Zero-Downtime Storage Migration from S3 to GCS

The Problem

We migrated our frontend and backend services from AWS to GCP. The migration itself went smoothly, but shortly after we noticed that infrastructure costs had increased. The cause was cross-cloud egress: our file storage was still on AWS S3, and every read request from our GCP-hosted services was crossing cloud boundaries and incurring transfer fees.

The platform served around six million users. Files were referenced across multiple MongoDB collections as absolute S3 URLs (strings like https://s3.amazonaws.com/our-bucket/path/to/file). The DevOps team proposed the straightforward approach: copy all files from S3 to GCS manually, update every database record to replace the old URLs, verify the results, and decommission S3. Given the volume of records involved, that plan carried real risk. A partial update could leave the application in an inconsistent state, and the scope of the database migration made rollback difficult.

Investigation

Before committing to the manual approach, I looked into what GCP offered natively for this kind of transfer. GCP has a Storage Transfer Service that can pull data directly from an S3 bucket into a GCS bucket with no intermediary machines or custom scripts. More importantly, it supports incremental sync, meaning it can keep GCS up to date with any new files written to S3 during the migration window. That eliminated the riskiest part of the plan: the gap between when you start copying and when you finish.

The second problem, updating millions of database records, was still open. I wanted to avoid that entirely. Our backend was a Next.js API that read file URLs from MongoDB and returned them in responses. That meant there was exactly one place in the system where S3 URLs became visible to the frontend: the API response layer. If I could intercept URLs there, I could translate them to GCS equivalents without touching the database at all.

Root Cause

The cost increase was a direct consequence of cross-cloud network traffic. But the reason the fix felt so risky was a data modelling decision made long before the migration: file references were stored as absolute provider-specific URLs rather than as relative paths or storage-agnostic keys. That tight coupling meant changing storage providers appeared to require updating every record, when in practice the data itself was fine and only the interpretation of it needed to change.

The Fix

We ran the migration in four stages, with the application live throughout.

Stage 1: Bulk transfer. We configured GCP's Storage Transfer Service to copy all existing files from S3 to GCS. The bucket structure was preserved exactly, so every file was reachable at an equivalent GCS path.

Stage 2: Live sync. Before making any application changes, we enabled continuous sync on the transfer job. New files written to S3 by the running application were automatically mirrored to GCS within minutes. This gave us a verified, consistent copy before changing anything in the application code.

Stage 3: URL transformation layer.

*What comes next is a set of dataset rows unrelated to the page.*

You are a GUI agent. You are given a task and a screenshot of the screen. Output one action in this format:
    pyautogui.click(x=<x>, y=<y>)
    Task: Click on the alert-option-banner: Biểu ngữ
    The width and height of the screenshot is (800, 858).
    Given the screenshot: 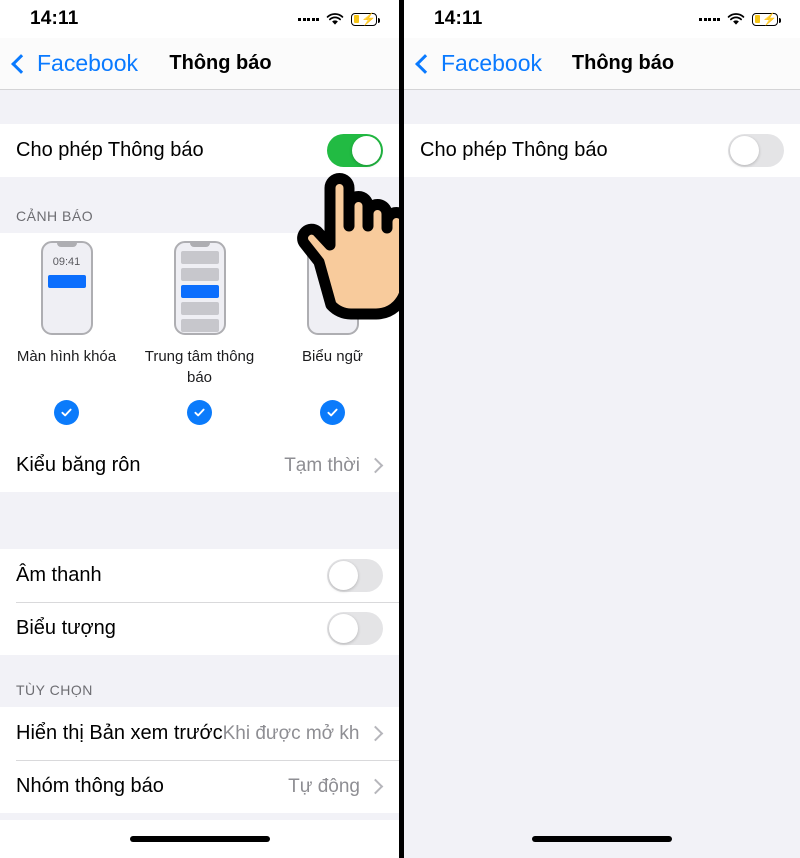 What is the action you would take?
    pyautogui.click(x=332, y=314)
    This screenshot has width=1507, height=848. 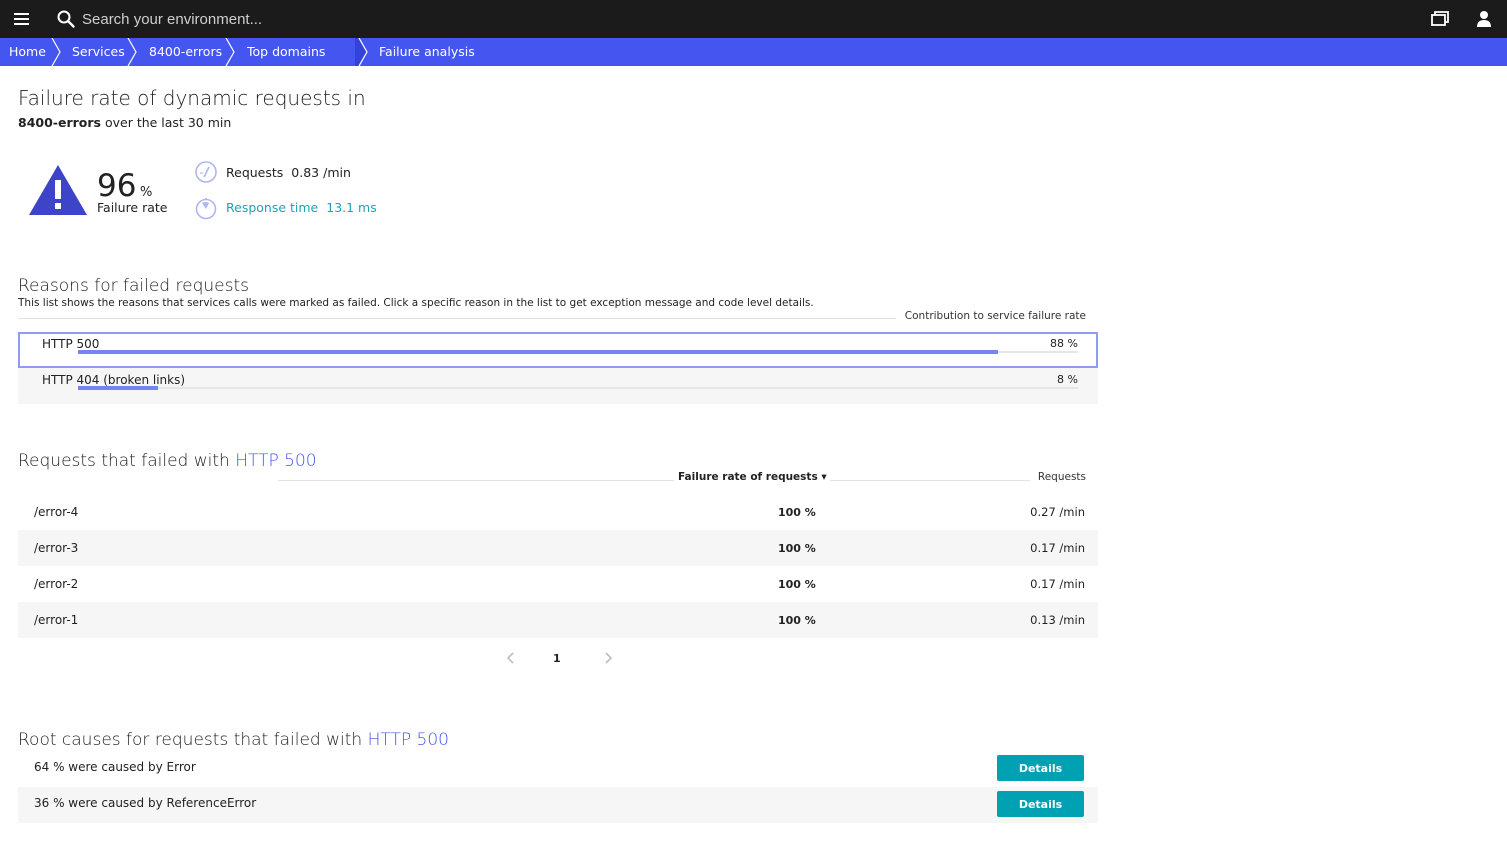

We added a small utility at the API layer that detected S3 URLs in outgoing responses and rewrote them to their GCS equivalents. The transformation was deterministic: the bucket path was the same in both providers, so converting https://s3.amazonaws.com/our-bucket/path/to/file to https://storage.googleapis.com/our-bucket/path/to/file was a straightforward string replacement. We deployed this across environments one at a time (dev, staging, then production) and confirmed that file URLs in responses were resolving correctly before moving on.

Stage 4: Switch writes and decommission. Once the read path was confirmed working via GCS, we updated all write paths to store new files directly in GCS. New uploads went straight to GCS; old files continued to be served through the transformation layer. After a validation period with no active traffic reaching S3, we disabled the sync job and decommissioned the bucket.

The database was never touched. The migration went to production with zero downtime.

Lessons Learned

Check what the platform provides before building custom tooling. GCP's Storage Transfer Service handled the bulk copy and live sync natively. The initial plan to write scripts and copy files manually would have been slower and more error-prone.
A thin transformation layer can eliminate a whole class of migration risk. The database stored absolute URLs, which looked like it required a mass update to fix. Adding translation at the API boundary bypassed that entirely. The data did not change; only the layer that interpreted it did.
Live sync before cutover removes the most dangerous variable. Because GCS was continuously updated during the migration window, there was no race condition between finishing the copy and switching the application over. We cut over to a known-good, current dataset.